» **Teks Sumber**:

---+---

Dari penjelasan diatas, penjelasan tentang metode belajar juga diperkuat dengan pendapat Slameto (2003: 82) yang menerangkan bahwa metode belajar adalah jalan yang harus dilalui untuk mencapai atau mendapatkan pengetahuan, sikap dan kecakapan serta keterampilan. Dari hal tersebut menerangkan bahwa metode pembelajaran harus benar-benar dikuasai oleh seorang guru untuk dapat membelajarkan materi pemberlajaran terhadap siswa, agar pembelajaran dapat dilaksanakan dengan optimal. Metode mengajar mempunyai andil yang besar dalam kegiatan pembelajaran. Dengan penggunaan metode mengajar yang baik, tujuan pembelajaran akan dapat dicapai sesuai dengan standar keberhasilan yang telah ditentukan oleh guru.
Untuk membuat suatu metode itu dapat digunakan dengan baik, menurut Abu Ahmadi, dkk (1996: 53) mengemukakan bahwa dalam menggunakan satu atau beberapa metode harus memperhatikan hal-hal sebagai berikut.
1) Metode mengajar yang dipergunakan harus dapat membangkitkan motif, minat, atau gairah belajar siswa.
2) Metode mengajar yang dipergunakan harus dapat menjamin perkembangan kegiatan kepribadian siswa.
3) Metode mengajar yang dipergunakan harus dapat memberikan kesempatan bagi siswa untuk mewujudkan hasil karya.

---+---

» **Tantangan 1**:
Tentukan apakah setiap pernyataan berikut sesuai dengan teks tentang metode belajar, lalu jawab ya atau tidak disertai kutipan persis dari teks yang menjadi dasarnya.
(a) Menurut Slameto, metode belajar adalah jalan untuk mencapai pengetahuan, sikap, kecakapan, dan keterampilan.
(b) Teks menyatakan bahwa metode mengajar hanya berperan kecil dalam kegiatan pembelajaran.
(c) Menurut Abu Ahmadi, dkk, metode mengajar harus dapat membangkitkan minat belajar siswa.
» **Tantangan 2**:
Lanjutkan teks tentang metode belajar, mulai setelah butir ketiga.

---+---

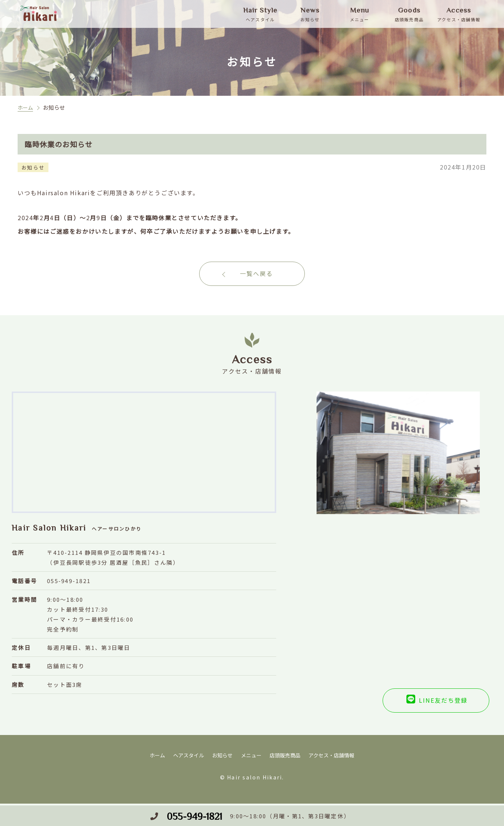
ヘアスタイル (185, 758)
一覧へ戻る (256, 276)
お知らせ (220, 758)
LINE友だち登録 (411, 704)
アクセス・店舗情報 (336, 758)
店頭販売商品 (286, 758)
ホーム (26, 107)
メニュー (251, 758)
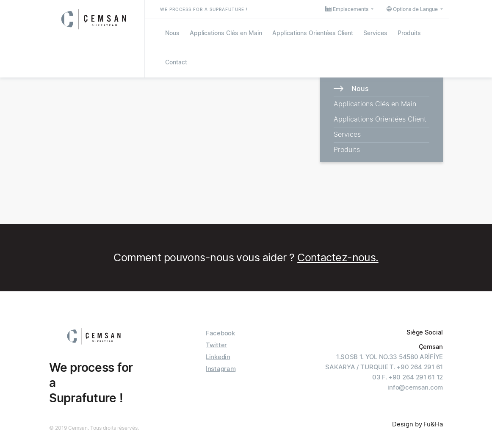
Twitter (216, 345)
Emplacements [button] (347, 9)
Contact (176, 62)
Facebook (220, 333)
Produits (409, 33)
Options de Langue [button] (413, 9)
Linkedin (218, 357)
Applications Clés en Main (226, 33)
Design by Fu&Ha (417, 424)
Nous (172, 33)
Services (375, 33)
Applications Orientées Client (312, 33)
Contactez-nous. (338, 257)
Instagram (221, 368)
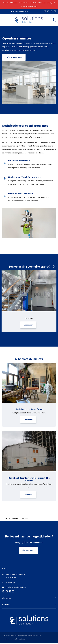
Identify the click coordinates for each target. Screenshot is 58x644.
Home (5, 520)
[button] (54, 268)
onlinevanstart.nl (12, 640)
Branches (14, 520)
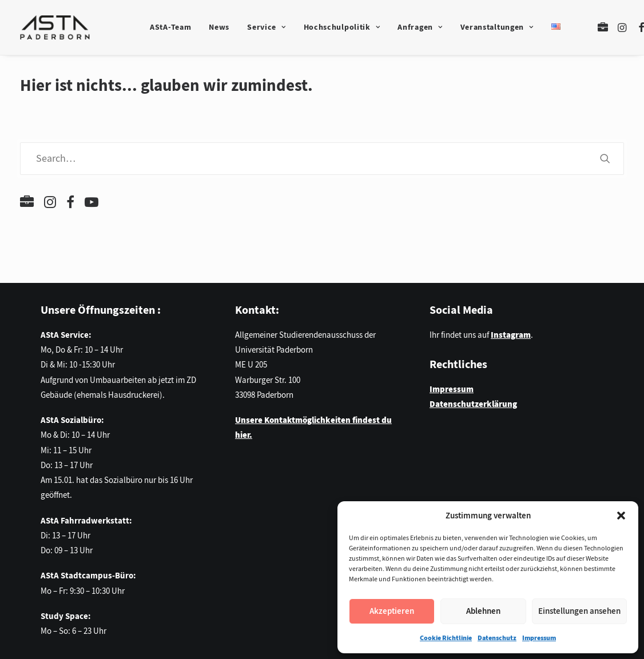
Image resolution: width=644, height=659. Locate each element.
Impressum (539, 638)
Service (266, 27)
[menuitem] (170, 27)
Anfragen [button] (420, 27)
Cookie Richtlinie (446, 638)
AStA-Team (170, 27)
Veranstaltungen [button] (497, 27)
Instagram (511, 335)
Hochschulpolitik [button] (342, 27)
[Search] (322, 158)
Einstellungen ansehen (579, 611)
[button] (621, 516)
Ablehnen (483, 611)
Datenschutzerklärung (473, 404)
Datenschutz (497, 638)
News (219, 27)
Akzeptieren (392, 611)
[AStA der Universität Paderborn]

---+---

» **Hasil 1**:
(a) Ya: "metode belajar adalah jalan yang harus dilalui untuk mencapai atau mendapatkan pengetahuan, sikap dan kecakapan serta keterampilan"
(b) Tidak: "Metode mengajar mempunyai andil yang besar dalam kegiatan pembelajaran."
(c) Ya: "Metode mengajar yang dipergunakan harus dapat membangkitkan motif, minat, atau gairah belajar siswa."

» **Hasil 2**:
4) Metode mengajar yang dipergunakan harus dapat merangsang keinginan siswa untuk belajar lebih lanjut, melakukan eksplorasi dan inovasi (pembaharuan).
5) Metode mengajar yang digunakan harus dapat mendidik murid dalam teknik belajar sendiri dan cara memperoleh pengetahuan melalui usaha pribadi.
6) Metode mengajar yang dipergunakan harus dapat mentiadakan penyajian yang bersifat verbalitas dan menggantinya dengan pengalaman atau situasi yang nyata dan bertujuan.
7) Metode mengajar yang dipergunakan harus dapat menanamkan dan mengembangkan nilai-nilai dan sikap-sikap utama yang diharapkan dalam kebiasaan cara bekerja yang baik dalam kehidupan sehari-hari.

Salah satu hambatan yang menonjol dalam pelaksanaan pendidikan di Indonesia adalah masalah metode mengajar yang dilakukan seorang guru dalam kelas. Semua ini dikarenakan keterbatasan pengetahuan seorang guru terhadap kesesuaian metode mengajar dengan materi yang akan diajarkan, sehingga membuat guru menggunakan metode ceramah pada setiap pelakasanaan pembelajaran.
c. Metode Pembelajaran Discovery learning
Pembelajaran discovery bukanlah metode baru dalam dunia pendidikan. Istilah metode penemuan (discovery methode) didefinisikan sebagai suatu prosedur yang menekankan belajar secara individual, manipulasi objek atau pengkondisian objek dan eksperimentasi lain oleh siswa sebelum penarikan kesimpulan dibuat (Moejiono dan Dimyati. 1993: 86). Metode penemuan atau discovery ini penting untuk dipahami dan dikuasai oleh setiap guru karena dapat meningkatkan CBSA dalam kegiatan belajar mengajar.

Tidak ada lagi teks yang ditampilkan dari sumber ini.